***** Text to read

Rustin. Hopes are sky-high for Wag Supremo George C. Wolfe’s take on the life of civil rights visionary Bayard Rustin. Sir Colman Domingo steps into the role of a lifetime as Rustin, the brains behind the March on Washington who clashed with movement leaders because he was gay and later drew heat for rejecting militant politics. Barack and Michelle Obama are co-producers. Clear the runway.

Photo: Toronto International Film Festival

Wicked Little Letters. Dame Olivia Colman, Awards Magnet, reunites with Bright Young Thing Jessie Buckley in this tale of a 1920s seaside town roiled by scandal. Somebody’s sending the local dowagers obscene letters, but who? A Mapp & Lucia tale with serious undertones, directed by Thea Sharrock.

Photo: Toronto International Film Festival

Dream Scenario. Snap out of it! Sir Nicholas Cage is a very good actor who took some fun detours. Wag Kristoffer Borgli directs him in this story of a schlumpy academic who pops up in other peoples’ dreams. A loopy takedown of contemporary groupthink, and quite possibly the start of the Cage renaissance.

Photo: Toronto International Film Festival

Lee. The life of Wag Emerita Lee Miller, fashion model turned courageous war correspondent, is given epic treatment by acclaimed cinematographer Ellen Kuras. Dame Kate Winslet, Another Awards Magnet, is the flinty photog. None Other Than Andy Samberg plays her comrade, David E. Scherman. Marion Cotillard, Andrea Riseborough, and Noémie Merlant also come under fire.

Photo: Toronto International Film Festival

Seven Veils. Honestly, what would Toronto be without Local Hero Atom Egoyan? Luckily, we don’t have to think about it, since he’s reunited with Amanda Seyfried for this drama about a young director who confronts her twisty family history while mounting a production of the opera Salome. The Canadian Opera Company provides the arias.

Photo: Toronto International Film Festival

The Critic. Anthony Quinn (Sharp Irish writer, not Zorba the Greek) wrote a 1930s-set thriller called Curtain Call. Genius Scribe Patrick Marber (Closer) teamed with director Anand Tucker for this adaptation starring Wizardy Ian McKellen as a gay critic who joins forces with an actress he’s savaged (Wonderful Gemma Arterton) to save both their careers in the bitchy West End. Mark Strong and Lesley Manville join out a classy cavalcade.

Dumb Money. Remember the Great Gamestop Short Squeeze? It only happened like a million years ago, in 2021! Anyhow, the tale of ragtag Redditors (led by Paul Dano) who gave Wall Street swells ulcers is realized with comic flair by Wiseacre Craig Gillespie. Seth Rogan and Nick Offerman are one percenters. Shailene Woodley, America Ferrara, and Pete Davidson are on the side of the people.

**********
***** Data section

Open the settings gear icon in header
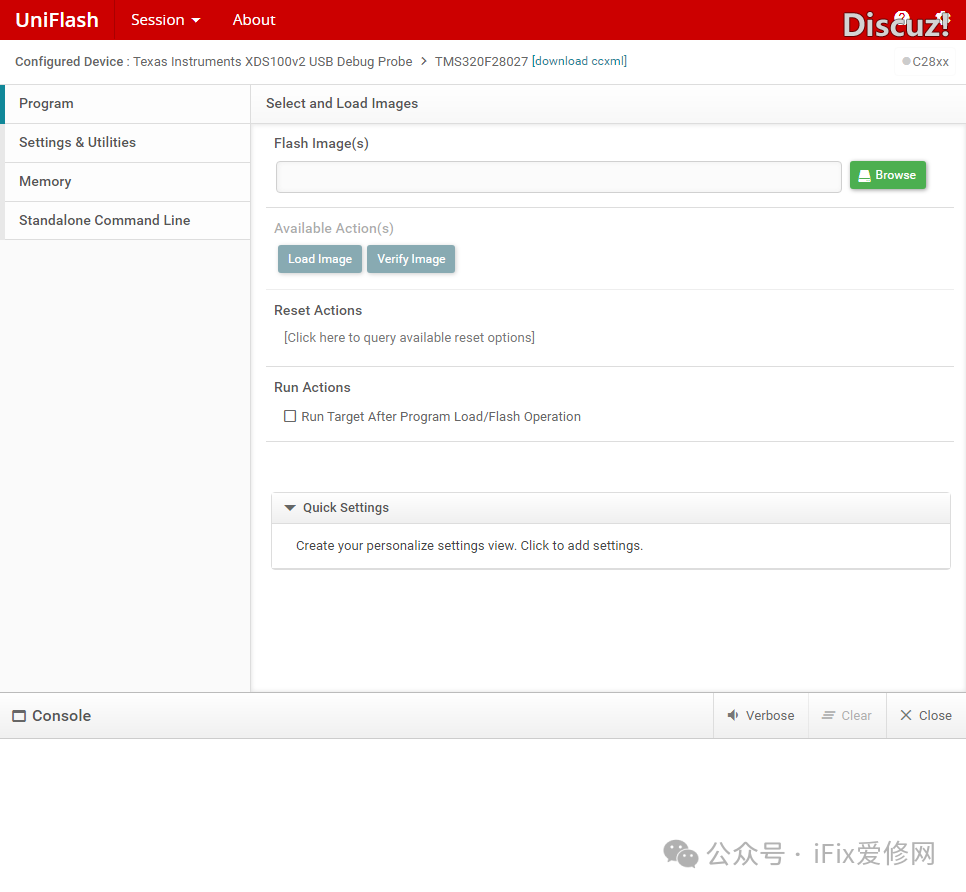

**********

Carry on the Toronto film festival roundup after its final entry, keeping the same voice.

One Life. Nicholas Winton, an unassuming British stockbroker, helped rescue hundreds of Jewish children in Czechoslovakia at the beginning of War War II. Now Wag James Hawes (Slow Horses), brings the saga to the big screen with Anthony Hopkins and Johnny Flynn playing Winton at different stages of life. Into the Oscars chute, you go!

Photo: Toronto International Film Festival

The End We Start From. Wag Alice Birch adapts Megan Hunter's novel about a young mother (Jodie Comer) fleeing apocalyptic London with her newborn in a film directed by Mahalia Belo and produced by Mr. Benedict Cumberbatch, who also appears in these dystopian hijinks. Bring a lifejacket.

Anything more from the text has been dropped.